While WillMaker handled the 'forever' papers, I used LawDepot for the messy, day-to-day stuff. Mom decided to rent out the basement to a family friend to help with the property taxes, and we needed a contractor agreement for the kitchen renovation we started in early 2026.

LawDepot is great for these 'random' forms. It uses a Q&A format that feels like a reference interview. You don't need to know the legal jargon; you just answer questions about the situation, and it generates the form. I pulled a residential lease and a one-page contractor agreement for the same monthly fee.

However, I did have a bit of a failure. I realized too late that I'd paid for three extra months of LawDepot—about 30 bucks wasted—because I forgot to set a calendar alert for the auto-renewal after the tenant signed the lease. It’s a subscription model, so you have to be disciplined about 'checking it back in' when you're done, or the fees will quietly eat your savings.

The Tax Panic of January 2026

Everything was going fine until January 12, 2026. That was the day we got a letter saying Dad’s old CPA was retiring and closing his practice. Suddenly, tax season fell squarely on my shoulders. I’m a librarian, not an accountant, and the thought of filing the first 'widowed' return for Mom made my stomach drop.

I switched to E-file.com because it allowed me to import the prior-year data from a PDF of the CPA's last filing. It picked up about 80% of the line items, which meant I didn't have to guess at Dad's old depreciation schedules for the rental. The federal return was free, and the Indiana state filing fee was only 25.00. The interface looks like it was designed in 2012, and the 'back' button is surprisingly hard to find, but it got the job done without the $500 price tag of a professional firm.

The Blended Family Trap

One thing I’ve learned over these three years is that DIY tools have a blind spot: blended families. If you have stepchildren, you have to be incredibly careful. Most standard last will and testament templates default to 'all to spouse' or 'equal shares to children.' In a blended family, 'all to spouse' can inadvertently disinherit your own children if your spouse then leaves everything to their own kids later.

I'm not a lawyer, and I have zero legal training beyond the 'Reference' section of my library. If you have a complicated family tree, a special-needs trust, or an estate worth over $500,000, please take your DIY draft to a real attorney for a review. It’s worth paying for an hour of their time to make sure your 'cataloging' is airtight. For my mom's simple Indiana household, however, the software was more than enough.

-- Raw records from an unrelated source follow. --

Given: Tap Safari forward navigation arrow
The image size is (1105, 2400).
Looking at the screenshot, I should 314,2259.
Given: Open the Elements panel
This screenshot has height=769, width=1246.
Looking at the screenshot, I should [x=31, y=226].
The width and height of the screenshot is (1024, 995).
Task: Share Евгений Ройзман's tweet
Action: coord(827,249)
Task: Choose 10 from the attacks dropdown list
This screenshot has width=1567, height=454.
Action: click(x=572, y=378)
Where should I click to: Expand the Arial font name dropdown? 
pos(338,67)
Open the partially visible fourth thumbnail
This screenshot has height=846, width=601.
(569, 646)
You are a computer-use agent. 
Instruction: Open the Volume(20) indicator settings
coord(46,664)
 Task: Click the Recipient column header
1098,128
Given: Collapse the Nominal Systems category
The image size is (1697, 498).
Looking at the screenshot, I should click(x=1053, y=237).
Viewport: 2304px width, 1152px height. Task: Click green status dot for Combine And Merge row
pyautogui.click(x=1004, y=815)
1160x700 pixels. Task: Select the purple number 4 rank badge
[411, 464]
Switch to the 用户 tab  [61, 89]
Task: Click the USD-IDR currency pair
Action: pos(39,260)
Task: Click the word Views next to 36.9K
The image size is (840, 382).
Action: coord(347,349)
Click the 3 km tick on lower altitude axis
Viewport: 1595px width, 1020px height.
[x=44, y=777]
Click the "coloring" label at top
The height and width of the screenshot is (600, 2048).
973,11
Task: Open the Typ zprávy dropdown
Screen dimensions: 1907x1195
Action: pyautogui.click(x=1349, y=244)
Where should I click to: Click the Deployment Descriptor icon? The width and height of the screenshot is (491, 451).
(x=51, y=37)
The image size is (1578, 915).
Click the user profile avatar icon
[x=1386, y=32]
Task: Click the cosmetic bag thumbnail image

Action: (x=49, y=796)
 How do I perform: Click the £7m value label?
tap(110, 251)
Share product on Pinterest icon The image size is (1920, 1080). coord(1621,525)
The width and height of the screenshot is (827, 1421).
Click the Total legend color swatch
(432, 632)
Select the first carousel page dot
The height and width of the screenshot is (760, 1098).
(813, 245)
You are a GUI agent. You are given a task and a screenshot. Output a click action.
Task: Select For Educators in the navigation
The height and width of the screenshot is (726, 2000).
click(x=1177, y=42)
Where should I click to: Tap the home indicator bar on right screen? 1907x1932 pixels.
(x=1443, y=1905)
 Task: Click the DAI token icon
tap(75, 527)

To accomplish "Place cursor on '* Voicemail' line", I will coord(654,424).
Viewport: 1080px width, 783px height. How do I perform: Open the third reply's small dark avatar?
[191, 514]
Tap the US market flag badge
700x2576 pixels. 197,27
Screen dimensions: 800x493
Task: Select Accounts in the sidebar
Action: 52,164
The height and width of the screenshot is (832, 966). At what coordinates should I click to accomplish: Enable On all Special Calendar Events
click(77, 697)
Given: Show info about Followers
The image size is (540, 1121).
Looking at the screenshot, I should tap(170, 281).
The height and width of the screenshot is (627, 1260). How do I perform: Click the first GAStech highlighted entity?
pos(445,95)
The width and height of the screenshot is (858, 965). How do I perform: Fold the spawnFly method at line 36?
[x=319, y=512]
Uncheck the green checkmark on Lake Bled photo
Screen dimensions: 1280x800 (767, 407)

Final Reflections from the Kitchen Table

By April 14, 2026, I finally felt like the filing cabinet was finished. We had the WillMaker documents signed and witnessed by two neighbors over coffee (the 'witness clause' is really just a neighborly favor). We had the basement tenant settled with a LawDepot lease. We even used a Transfer-on-Death (TOD) deed—a common Indiana trick—to keep the house out of probate entirely.

Looking back, those three years taught me that 'legal' isn't some mystical language. It's just a system of organization. If you can navigate a library's hold queue, you can navigate a will. You just need the right software, a few patient neighbors, and a sturdy filing cabinet that smells like lemon wax.

If you're ready to stop paying hourly for things you can do at home, I’d suggest starting with WillMaker for your core documents. It’s the best way I’ve found to make sure your family doesn't end up lost in the stacks when you’re gone. Just remember to set a timer for your LawDepot subscription—and maybe keep your laptop plugged in.

Notice: Everything shared here comes from my own experience and personal research. None of it should be taken as medical, financial, or legal guidance. Please speak with a qualified professional before acting on anything you read here.